--- START ---

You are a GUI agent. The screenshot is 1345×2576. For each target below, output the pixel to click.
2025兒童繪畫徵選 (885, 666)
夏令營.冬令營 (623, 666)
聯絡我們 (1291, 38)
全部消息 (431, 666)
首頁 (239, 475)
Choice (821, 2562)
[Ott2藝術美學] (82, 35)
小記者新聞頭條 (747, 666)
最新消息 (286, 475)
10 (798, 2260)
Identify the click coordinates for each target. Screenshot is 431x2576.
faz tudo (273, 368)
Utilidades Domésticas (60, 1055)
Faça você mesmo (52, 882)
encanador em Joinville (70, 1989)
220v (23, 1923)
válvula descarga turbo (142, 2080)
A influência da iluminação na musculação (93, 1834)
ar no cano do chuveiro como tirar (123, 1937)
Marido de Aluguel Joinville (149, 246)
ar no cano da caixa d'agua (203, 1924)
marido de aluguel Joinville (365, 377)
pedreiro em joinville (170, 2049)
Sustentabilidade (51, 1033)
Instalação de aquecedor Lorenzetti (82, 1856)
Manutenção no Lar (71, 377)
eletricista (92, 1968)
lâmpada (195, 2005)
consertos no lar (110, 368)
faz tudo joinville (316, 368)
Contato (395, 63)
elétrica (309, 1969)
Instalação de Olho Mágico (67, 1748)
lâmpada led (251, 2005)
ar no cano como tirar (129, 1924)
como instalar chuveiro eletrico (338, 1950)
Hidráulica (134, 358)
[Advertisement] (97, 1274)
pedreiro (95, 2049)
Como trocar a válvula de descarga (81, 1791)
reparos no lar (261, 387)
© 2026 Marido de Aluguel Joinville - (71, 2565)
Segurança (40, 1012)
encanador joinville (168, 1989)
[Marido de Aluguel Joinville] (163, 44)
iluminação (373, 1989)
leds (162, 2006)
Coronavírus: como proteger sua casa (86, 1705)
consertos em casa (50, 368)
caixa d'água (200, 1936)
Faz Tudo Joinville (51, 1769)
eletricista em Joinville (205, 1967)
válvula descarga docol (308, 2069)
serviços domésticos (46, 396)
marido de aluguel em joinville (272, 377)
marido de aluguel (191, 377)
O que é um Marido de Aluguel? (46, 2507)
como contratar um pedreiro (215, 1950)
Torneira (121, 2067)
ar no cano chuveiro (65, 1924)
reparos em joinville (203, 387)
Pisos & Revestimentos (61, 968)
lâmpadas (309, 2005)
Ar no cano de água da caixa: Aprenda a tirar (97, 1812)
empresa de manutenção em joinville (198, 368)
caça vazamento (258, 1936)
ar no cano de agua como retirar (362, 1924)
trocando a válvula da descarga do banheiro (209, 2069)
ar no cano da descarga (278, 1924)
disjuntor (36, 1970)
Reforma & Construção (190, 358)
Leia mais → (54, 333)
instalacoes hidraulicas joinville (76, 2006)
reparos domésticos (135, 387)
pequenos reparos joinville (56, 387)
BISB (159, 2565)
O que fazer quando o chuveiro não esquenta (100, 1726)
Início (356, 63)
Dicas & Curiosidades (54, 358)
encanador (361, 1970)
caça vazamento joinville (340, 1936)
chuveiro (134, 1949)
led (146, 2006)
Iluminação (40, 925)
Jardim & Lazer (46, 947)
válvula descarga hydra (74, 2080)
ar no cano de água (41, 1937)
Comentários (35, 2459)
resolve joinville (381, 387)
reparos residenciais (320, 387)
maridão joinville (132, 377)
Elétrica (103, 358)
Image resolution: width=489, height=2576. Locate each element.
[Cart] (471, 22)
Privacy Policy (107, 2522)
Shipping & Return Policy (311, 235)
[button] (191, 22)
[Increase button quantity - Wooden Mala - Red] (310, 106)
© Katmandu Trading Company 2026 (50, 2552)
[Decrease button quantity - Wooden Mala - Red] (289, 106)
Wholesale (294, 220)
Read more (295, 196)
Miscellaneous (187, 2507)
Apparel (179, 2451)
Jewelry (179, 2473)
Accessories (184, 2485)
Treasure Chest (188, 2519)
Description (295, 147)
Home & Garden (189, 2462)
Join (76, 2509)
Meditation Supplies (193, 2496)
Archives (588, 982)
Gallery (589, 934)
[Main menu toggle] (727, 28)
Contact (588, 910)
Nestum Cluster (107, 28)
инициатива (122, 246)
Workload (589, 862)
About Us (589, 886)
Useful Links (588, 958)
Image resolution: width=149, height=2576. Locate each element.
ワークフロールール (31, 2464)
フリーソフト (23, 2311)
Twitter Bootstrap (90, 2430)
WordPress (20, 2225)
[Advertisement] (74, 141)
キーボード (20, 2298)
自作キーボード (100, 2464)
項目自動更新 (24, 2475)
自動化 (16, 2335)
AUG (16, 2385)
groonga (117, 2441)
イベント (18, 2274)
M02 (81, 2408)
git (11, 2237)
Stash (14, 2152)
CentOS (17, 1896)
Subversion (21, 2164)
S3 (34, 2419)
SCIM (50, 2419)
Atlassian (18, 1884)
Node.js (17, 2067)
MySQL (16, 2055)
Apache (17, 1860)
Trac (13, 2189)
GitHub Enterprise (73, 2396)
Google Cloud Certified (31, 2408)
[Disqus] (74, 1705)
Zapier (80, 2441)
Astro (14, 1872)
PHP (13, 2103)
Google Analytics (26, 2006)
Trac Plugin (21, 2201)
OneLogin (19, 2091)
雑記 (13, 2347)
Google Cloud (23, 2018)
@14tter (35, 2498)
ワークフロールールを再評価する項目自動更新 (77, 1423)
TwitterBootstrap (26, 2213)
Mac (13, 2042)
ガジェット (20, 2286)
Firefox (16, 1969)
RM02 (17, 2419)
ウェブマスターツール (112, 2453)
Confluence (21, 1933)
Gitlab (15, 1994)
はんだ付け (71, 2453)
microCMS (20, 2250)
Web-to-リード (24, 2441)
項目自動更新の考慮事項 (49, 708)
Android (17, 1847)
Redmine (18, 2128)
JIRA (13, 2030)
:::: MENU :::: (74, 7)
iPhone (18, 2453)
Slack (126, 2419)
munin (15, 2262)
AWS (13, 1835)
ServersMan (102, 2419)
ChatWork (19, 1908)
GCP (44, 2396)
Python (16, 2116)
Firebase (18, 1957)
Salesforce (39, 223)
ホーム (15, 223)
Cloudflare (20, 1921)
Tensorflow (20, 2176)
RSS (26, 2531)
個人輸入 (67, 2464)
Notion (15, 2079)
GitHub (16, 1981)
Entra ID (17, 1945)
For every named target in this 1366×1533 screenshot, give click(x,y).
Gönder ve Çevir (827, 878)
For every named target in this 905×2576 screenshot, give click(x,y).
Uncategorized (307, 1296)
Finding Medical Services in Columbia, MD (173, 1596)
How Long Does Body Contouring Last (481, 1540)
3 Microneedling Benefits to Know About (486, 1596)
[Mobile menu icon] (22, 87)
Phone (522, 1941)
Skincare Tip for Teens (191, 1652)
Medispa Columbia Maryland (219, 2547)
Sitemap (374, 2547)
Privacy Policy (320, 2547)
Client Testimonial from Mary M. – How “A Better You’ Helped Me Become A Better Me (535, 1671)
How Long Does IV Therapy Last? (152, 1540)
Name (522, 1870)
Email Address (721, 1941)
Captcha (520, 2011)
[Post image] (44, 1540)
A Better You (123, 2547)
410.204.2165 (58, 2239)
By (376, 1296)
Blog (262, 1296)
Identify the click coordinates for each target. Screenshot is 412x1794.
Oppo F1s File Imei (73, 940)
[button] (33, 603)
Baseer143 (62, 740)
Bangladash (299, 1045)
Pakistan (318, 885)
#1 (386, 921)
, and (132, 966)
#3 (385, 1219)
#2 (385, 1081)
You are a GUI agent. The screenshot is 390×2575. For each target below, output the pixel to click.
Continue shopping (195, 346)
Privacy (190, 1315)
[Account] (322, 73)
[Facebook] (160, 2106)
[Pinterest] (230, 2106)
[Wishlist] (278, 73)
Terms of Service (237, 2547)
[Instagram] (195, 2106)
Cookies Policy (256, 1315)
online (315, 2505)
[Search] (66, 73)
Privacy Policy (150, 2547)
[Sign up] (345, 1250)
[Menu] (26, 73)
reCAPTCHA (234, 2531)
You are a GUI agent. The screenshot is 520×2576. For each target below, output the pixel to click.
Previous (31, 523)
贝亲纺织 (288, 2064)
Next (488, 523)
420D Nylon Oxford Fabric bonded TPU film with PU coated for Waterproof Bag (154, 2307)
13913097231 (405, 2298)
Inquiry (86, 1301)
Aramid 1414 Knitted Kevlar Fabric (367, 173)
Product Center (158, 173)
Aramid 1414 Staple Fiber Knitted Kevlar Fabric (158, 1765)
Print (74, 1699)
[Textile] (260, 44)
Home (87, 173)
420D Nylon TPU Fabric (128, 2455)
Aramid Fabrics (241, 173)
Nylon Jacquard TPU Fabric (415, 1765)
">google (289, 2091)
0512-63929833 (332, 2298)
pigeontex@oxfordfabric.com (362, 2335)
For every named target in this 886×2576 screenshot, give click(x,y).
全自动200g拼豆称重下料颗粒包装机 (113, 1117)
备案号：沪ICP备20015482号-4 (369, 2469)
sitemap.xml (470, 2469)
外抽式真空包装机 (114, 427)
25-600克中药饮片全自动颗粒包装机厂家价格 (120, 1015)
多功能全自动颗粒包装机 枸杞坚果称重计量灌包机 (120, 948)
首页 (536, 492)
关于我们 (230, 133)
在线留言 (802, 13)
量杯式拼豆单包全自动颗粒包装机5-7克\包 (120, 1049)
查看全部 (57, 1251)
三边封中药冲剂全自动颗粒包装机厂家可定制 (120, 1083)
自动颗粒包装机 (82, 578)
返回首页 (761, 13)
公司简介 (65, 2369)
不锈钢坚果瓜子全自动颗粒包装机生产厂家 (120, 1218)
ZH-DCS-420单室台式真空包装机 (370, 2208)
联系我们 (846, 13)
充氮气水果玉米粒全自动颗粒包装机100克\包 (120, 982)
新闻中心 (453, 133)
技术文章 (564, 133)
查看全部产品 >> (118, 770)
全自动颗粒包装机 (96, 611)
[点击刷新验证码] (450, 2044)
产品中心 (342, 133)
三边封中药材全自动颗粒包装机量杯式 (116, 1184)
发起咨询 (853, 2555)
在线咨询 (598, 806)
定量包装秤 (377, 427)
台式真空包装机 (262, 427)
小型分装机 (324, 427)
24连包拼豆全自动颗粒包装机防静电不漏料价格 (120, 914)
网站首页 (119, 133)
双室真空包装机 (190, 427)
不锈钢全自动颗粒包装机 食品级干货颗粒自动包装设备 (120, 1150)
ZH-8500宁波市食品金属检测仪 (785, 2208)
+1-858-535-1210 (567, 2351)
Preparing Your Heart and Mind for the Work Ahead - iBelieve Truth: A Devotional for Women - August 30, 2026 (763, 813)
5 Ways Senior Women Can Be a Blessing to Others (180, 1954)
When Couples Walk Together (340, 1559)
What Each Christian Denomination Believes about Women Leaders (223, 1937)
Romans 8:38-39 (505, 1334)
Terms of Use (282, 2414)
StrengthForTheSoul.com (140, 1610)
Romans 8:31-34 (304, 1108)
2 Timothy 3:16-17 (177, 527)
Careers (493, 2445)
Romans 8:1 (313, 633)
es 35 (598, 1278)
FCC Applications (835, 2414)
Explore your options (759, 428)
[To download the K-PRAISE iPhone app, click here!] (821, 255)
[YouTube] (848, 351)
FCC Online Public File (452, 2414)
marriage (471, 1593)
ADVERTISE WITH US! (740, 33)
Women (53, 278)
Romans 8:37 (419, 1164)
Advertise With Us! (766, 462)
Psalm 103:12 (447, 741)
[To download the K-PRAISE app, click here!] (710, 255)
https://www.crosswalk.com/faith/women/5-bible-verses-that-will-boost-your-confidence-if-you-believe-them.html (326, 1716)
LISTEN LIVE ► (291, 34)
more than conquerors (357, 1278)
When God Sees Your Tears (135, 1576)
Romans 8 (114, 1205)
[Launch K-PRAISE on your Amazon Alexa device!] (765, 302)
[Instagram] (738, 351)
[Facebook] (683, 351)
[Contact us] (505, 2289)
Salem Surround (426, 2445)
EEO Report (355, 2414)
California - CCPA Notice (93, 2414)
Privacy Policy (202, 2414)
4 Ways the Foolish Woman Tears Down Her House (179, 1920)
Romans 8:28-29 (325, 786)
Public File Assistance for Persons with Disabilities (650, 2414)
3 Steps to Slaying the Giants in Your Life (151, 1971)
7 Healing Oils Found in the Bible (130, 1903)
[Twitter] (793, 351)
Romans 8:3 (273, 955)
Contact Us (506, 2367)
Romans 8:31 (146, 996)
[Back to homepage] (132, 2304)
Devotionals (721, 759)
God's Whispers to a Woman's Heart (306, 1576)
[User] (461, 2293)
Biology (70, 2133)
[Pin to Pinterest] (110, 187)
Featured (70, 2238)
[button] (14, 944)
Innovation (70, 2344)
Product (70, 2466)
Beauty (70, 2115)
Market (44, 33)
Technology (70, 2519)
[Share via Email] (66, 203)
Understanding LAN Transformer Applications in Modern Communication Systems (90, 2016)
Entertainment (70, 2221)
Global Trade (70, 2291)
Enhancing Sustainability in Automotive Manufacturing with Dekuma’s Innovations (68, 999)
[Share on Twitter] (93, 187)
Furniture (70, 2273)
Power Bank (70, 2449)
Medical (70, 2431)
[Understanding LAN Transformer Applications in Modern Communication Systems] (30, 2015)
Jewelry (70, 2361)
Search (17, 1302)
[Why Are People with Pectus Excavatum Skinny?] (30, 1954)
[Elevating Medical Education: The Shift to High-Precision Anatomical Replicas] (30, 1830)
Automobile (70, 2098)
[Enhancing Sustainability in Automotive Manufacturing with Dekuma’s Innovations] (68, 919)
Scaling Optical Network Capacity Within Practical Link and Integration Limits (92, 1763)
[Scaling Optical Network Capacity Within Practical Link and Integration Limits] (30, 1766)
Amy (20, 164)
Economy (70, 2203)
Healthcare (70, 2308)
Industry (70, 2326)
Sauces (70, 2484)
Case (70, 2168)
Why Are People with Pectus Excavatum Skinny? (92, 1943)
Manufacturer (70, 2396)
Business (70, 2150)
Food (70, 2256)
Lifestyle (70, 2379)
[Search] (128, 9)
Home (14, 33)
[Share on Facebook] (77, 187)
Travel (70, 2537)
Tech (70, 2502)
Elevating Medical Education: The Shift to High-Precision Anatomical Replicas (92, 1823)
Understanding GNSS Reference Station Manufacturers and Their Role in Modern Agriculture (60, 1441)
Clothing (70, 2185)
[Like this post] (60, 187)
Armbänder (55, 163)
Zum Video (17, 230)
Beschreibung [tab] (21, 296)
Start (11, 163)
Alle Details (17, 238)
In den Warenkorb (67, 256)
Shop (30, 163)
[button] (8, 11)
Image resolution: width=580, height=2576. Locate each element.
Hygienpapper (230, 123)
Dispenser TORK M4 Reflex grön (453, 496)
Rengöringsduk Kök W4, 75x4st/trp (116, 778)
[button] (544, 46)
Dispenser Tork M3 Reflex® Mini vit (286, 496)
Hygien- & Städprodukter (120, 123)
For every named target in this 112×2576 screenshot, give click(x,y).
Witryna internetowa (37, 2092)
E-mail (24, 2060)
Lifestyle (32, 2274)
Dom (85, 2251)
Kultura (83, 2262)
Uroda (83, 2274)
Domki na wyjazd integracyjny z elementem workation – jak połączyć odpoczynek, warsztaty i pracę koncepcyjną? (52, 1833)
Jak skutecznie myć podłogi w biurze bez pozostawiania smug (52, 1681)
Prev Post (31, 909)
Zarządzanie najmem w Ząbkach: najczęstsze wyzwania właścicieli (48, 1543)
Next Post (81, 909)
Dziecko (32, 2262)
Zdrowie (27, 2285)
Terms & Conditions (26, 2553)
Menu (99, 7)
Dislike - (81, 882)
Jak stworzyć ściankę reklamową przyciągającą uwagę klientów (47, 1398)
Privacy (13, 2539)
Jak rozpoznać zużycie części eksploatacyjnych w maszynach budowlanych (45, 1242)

--- END ---

Where does "eletricista" appear in the listing? Show every line that has it.

eletricista (92, 1968)
eletricista em Joinville (205, 1967)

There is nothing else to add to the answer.